Assistencialismo social x falta de mão de obra: qual a relação?
Com a ampliação do programa Bolsa Família durante a pandemia, surge a dúvida em parte dos setores econômicos se o assistencialismo social não contribuiria para a falta de mão de obra – pois os contemplados poderiam ter receio de perder o benefício no caso de conseguirem empregos, evitando se candidatar a vagas disponíveis.
Na verdade, dados mostram uma situação inversa. Segundo levantamento do Ministério do Desenvolvimento e Assistência Social, Família e Combate à Fome (MDS), no ano passado, 75,5% das vagas no mercado de trabalho foram ocupadas por beneficiários do Bolsa Família.

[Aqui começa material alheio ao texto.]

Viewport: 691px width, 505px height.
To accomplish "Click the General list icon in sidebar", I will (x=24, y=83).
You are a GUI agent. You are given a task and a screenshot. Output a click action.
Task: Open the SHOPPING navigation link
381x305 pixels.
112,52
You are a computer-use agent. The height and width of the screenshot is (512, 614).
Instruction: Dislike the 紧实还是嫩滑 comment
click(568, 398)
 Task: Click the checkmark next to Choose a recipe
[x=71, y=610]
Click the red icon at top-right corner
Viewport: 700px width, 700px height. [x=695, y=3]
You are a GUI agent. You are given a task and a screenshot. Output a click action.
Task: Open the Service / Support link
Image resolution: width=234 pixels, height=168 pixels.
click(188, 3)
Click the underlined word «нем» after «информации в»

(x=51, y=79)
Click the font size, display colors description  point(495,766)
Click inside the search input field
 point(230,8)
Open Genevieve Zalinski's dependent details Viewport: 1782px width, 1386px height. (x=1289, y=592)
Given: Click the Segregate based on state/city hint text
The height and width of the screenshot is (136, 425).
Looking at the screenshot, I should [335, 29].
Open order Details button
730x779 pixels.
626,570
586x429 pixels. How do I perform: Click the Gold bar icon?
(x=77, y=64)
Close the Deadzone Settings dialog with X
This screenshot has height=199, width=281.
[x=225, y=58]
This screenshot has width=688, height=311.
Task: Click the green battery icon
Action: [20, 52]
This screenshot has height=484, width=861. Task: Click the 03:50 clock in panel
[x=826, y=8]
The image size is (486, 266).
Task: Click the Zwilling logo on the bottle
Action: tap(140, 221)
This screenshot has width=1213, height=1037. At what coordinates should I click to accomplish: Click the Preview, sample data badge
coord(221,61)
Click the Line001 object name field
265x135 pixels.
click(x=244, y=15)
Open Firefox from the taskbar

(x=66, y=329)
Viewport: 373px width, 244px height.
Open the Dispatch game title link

Já existe, inclusive, um dispositivo para evitar essa situação: o governo federal criou em 2023 a Regra de Proteção, garantindo que parte do benefício continue sendo recebida por um período de até dois anos após a conquista de um emprego. Com isso, a pessoa terá maior segurança enquanto se estabilizar financeiramente.
Estudo de Gabriel Mariante, pesquisador de doutorado na London School of Economics (LSE), mostra que mulheres beneficiárias do Bolsa Família têm uma probabilidade 7,4% maior de se inserir no mercado formal de trabalho do que mulheres não beneficiárias.